Не сразу, но в седьмой класс я всё же перешёл, а семилетка считалась тогда вполне достаточным образованием — неполным средним. Поэтому директор Валентин Панкратьевич стал терпеливо ждать начала лета, когда мы с ним расстанемся навеки. Однако час настал, и он прочитал моё заявление.
— Что?! Кабанов — в восьмой класс?!
Но он же ведь не знал, что я из хорошей семьи, где не то что десятилетка, а даже институт считался обязательным. В восьмой класс я всё-таки пришел, и тут что-то со мной случилось. Вернее, Вовка Митрошин меня надоумил. Он способ изобрёл, как прилично учиться без мук. И я перенял этот способ. Благо у нас была вторая смена.
Часам к двенадцати ночи, когда все в доме засыпали, я садился к столу, засветив несильную лампу, и делал все уроки… Ну, почти все. Конечно, для этого пришлось записывать домашние задания, чего я прежде не имел в привычке. На все мои уроки уходило два часа. Потом я ложился и спал сколько хотел, иногда до самой школы.

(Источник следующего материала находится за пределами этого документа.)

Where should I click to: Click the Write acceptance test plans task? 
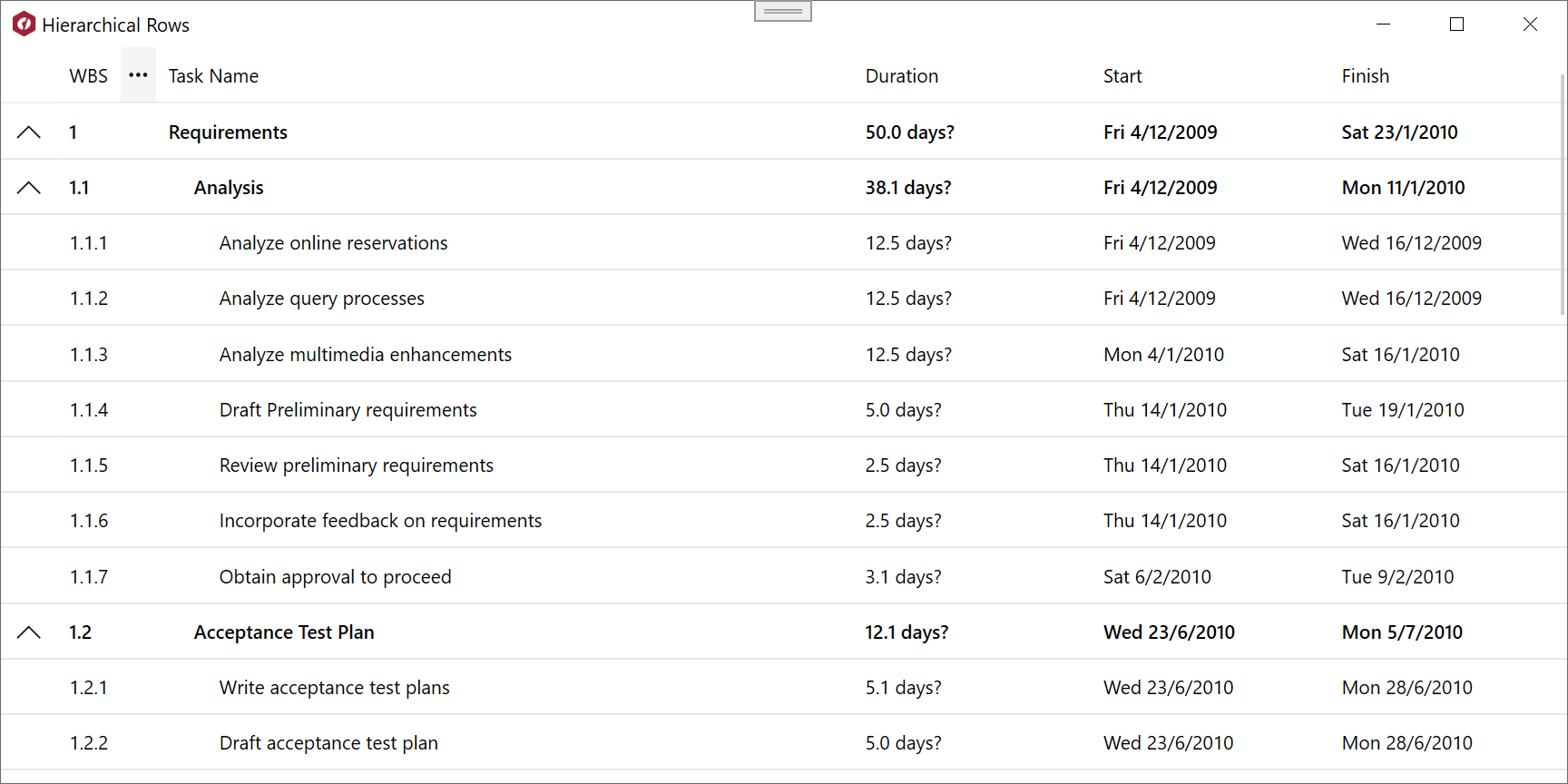coord(334,688)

Зато за партой я испытывал блаженство. Мог слушать ход урока, мог думать о своём, читать, беседовать с соседом… Я был свободным человеком, готовым отстоять свою свободу ответом на любой вопрос. Но объяснение нового старался слушать, поскольку это упрощало домашнюю работу, а по устным предметам и вовсе её отменяло.
Только урок истории вводил мою свободу в рамки, потому что историю преподавал сам директор. Он вынудил нас иметь тетради по истории, и в ходе урока приходилось всё время что-то писать: то план, то даты, то вопросы, то выводы, а в завершение каждой темы Валентин Панкратьевич торжественно и грозно нам диктовал высказывания на этот счёт самого товарища Сталина и предлагал потом эту запись заключить в красную рамку или же красным всю её подчеркнуть.
Перед Новым годом директор подвёл итоги полугодия по всем предметам, кого-то поругал, кого-то похвалил… И вдруг сказал:
— Но особенно мне нравится работа Кабанова!
Мне стало почти что дурно — не от счастья, от изумления, а директор ещё рассказал, как не хотел пускать меня в восьмой и как я оправдал доверие.